NAD (P)H‐quinone oxidoreductase 1 silencing aggravates hormone‐induced prostatic hyperplasia in mice

Summary NAD (P)H‐quinone oxidoreductase 1 ( NQO 1) is a highly inducible flavoprotein known to involve in various cellular defence mechanisms. In this study, we explored whether NQO 1 deletion affects hormone‐induced prostatic hyperplasia. Testosterone propionate (3 mg/kg, IP ) was injected into wild‐type ( WT ) and NOQ 1 knockout C57 BL /6 mice ( NQO 1 −/− ) for 14 consecutive days, and the samples were collected for biological and histochemical studies. The testosterone‐treated NQO 1 −/− showed about 140% higher prostate weight than the testosterone‐treated WT , with enhanced connective tissue and hyperplastic glands formations. However, increased dihydrotestosterone level after testosterone treatment was not significantly different between the WT and NQO 1 −/− . In contrast, the enhanced nuclear expression of proliferating cell nuclear antigen in NQO 1 −/− prostate confirmed aggravated prostatic hyperplasia in NQO 1 −/− . Moreover, the expression of heat shock protein ( HSP ) 90‐α was markedly increased in the NQO 1 −/− , and this was supported by increased testosterone‐induced nuclear androgen receptor expression in NQO 1‐silenced LNC aP cells.
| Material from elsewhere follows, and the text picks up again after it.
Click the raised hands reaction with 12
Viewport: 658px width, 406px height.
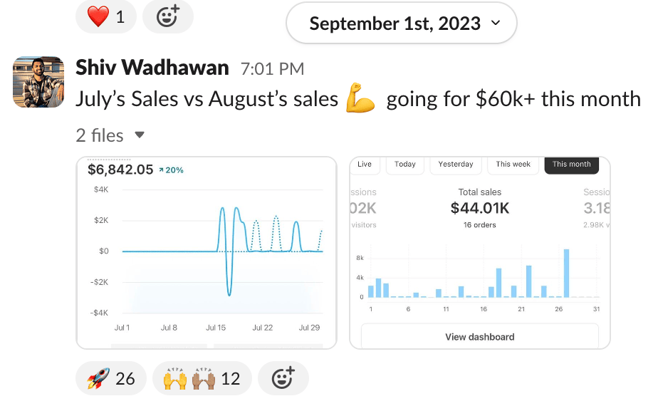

Testosterone‐induced prostate‐specific antigen expression was not reversed in NOQ 1‐silenced cells after finasteride treatment. Although the exact role of NQO 1 in prostatic hyperplasia remains unclear, the hyperplasia exacerbation due to NQO 1 deletion might be independent of type 2 5α‐reductase and might be related to enhanced androgen receptor affinity due to enhanced HSP 90‐α expression.